Copot Aswanto: Sebelumnya, dalam rapat paripurna DPR RI pada 29 September 2022, Komisi III sepakat tidak memperpanjang masa jabatan Aswanto sebagai hakim konstitusi. DPR juga sekaligus menetapkan Guntur Hamzah yang saat itu menjabat sekretaris jenderal MK menjadi hakim konstitusi berdasarkan pengajuan DPR.
“Tidak akan memperpanjang masa jabatan hakim konstitusi yang berasal dari usul lembaga DPR atas nama Aswanto, dan menunjuk saudara Guntur Hamzah sebagai hakim konstitusi yang berasal dari DPR,” tutur Wakil Ketua DPR Sufmi Dasco Ahmad dalam rapat paripurna DPR saat itu.

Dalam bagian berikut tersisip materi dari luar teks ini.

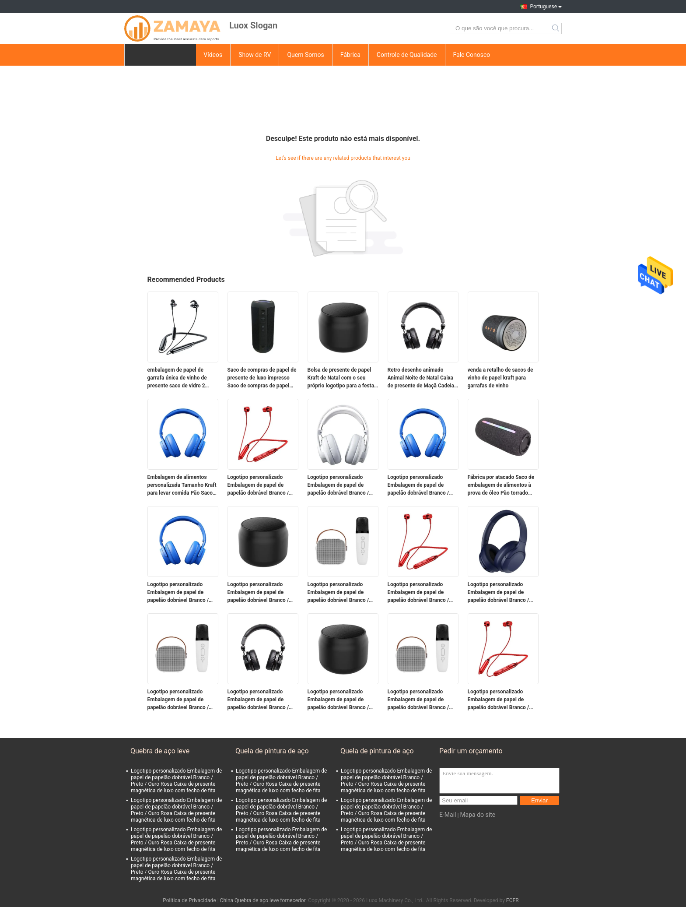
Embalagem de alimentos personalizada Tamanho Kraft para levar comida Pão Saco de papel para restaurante (182, 485)
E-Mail (447, 814)
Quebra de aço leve (159, 751)
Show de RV (254, 54)
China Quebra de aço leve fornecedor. (264, 900)
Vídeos (212, 54)
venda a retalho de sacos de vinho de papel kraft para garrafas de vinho (500, 378)
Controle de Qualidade (407, 54)
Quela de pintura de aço (272, 751)
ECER (512, 900)
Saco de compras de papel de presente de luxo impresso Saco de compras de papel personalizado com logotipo (262, 378)
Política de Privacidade (189, 900)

Ketua Komisi III DPR Bambang Wuryanto menyebut, pencopotan Aswanto sebagai hakim Mahkamah Konstitusi (MK) itu karena kinerjanya dinilai mengecewakan. Ia menganggap Aswanto kerap menganulir produk hukum yang dibuat DPR.
“Tentu kami kecewa karena setiap produk DPR selalu dianulir sama dia (Aswanto). Padahal dia wakilnya dari DPR. Kalau kamu mengusulkan seseorang untuk menjadi direksi di perusahaanmu dan dia mewakili owner, kebijakanmu tidak searah dengan owner gimana? Itu nanti bikin susah,” ucapnya.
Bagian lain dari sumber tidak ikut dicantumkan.